Coraz pewniej czujący się Zarząd Miejski Szczecina – ciało zdominowane przez niemieckich komunistów - postanowił 6 czerwca wkroczyć na arenę wielkiej polityki. Do rządu ZSRS skierowano memoriał dotyczący aktualnej sytuacji w mieście. Był najdalej posuniętą próbą oficjalnego przekonania Sowietów , że Szczecin winien pozostać niemiecki.

Memoriał zaczyna się od słów: „W imieniu mieszkańców miasta Szczecina przekazujemy rządowi ZSRS w Moskwie jako władzy okupacyjnej na naszym terenie oraz międzyalianckiej komisji kontrolnej w Berlinie jako najwyższej instancji rządów alianckich petycję z prośbą o udzielenie pomocy naszemu miastu, znajdującemu się w bardzo trudnej sytuacji i zrealizowanie naszych propozycji mających na celu przezwyciężenie zaistniałych ogromnych trudności. (...)
Niemiecka LUDNOŚĆ Szczecina znalazła się w całkowicie niejasnej sytuacji a administracji przysporzyło to ogromnych trudności. W tych warunkach niepewności najtrudniejszym problemem było i jest do dzisiaj zaopatrzenie ludności w najniezbędniejsze artykuły żywnościowe.

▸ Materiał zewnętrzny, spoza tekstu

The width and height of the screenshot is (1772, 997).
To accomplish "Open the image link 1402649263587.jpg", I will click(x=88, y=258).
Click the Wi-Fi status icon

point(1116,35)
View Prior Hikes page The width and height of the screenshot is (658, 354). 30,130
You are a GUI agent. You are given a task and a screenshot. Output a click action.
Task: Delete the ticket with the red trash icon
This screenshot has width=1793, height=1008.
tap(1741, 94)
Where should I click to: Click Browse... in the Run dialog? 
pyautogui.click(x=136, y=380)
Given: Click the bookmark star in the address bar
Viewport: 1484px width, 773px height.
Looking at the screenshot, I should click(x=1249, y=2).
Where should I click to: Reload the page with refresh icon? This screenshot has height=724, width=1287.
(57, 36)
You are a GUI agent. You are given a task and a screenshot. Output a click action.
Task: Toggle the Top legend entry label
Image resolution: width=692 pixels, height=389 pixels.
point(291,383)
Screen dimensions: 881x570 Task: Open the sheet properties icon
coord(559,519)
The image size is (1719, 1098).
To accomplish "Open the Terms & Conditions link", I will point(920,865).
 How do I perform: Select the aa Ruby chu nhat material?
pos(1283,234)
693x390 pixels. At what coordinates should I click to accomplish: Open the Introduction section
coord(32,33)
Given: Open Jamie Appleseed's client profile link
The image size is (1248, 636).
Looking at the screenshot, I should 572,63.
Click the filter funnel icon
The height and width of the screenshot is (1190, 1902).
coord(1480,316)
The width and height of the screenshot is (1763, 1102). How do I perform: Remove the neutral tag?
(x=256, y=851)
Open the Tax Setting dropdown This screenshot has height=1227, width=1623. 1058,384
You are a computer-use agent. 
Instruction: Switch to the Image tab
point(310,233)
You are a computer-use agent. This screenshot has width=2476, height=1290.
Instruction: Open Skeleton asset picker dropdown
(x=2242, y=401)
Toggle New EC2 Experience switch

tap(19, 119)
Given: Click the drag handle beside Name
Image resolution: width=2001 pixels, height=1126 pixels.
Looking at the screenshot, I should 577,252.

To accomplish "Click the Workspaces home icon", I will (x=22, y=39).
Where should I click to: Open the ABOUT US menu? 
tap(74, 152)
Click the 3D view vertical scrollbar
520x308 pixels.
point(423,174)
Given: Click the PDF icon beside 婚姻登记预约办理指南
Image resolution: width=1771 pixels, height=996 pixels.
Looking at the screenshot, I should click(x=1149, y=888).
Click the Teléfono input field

Nie znamy żadnego innego miasta niemieckiego, w którym racje żywnościowe leżały by tak dalece poniżej minimum jak to jest w Szczecinie.”.

Niemieccy komuniści uznali ,że ważne będzie podkreślenie ekonomicznych więzów między miastem a terenami wschodnich Niemiec, które prócz Rostocka i Wismaru nie miały żadnych dużych portów.
Pisali:” Znaczenie Szczecina jako portu bałtyckiego i miasta przemysłowego jest bezsporne. Miasto to, z jego urządzeniami portowymi będzie musiało także i w przyszłości być ogniwem łączącym całą gospodarkę byłych terenów niemieckich. Nie do pomyślenia byłby brak Szczecina z jego stoczniami i licznymi fabrykami a także wszelkiego rodzaju powiązaniami kooperacyjnymi z resztą kraju. Dlatego też bezsporna jest paląca konieczność postępu w jak najszybszej odbudowie miasta wszelkimi środkami.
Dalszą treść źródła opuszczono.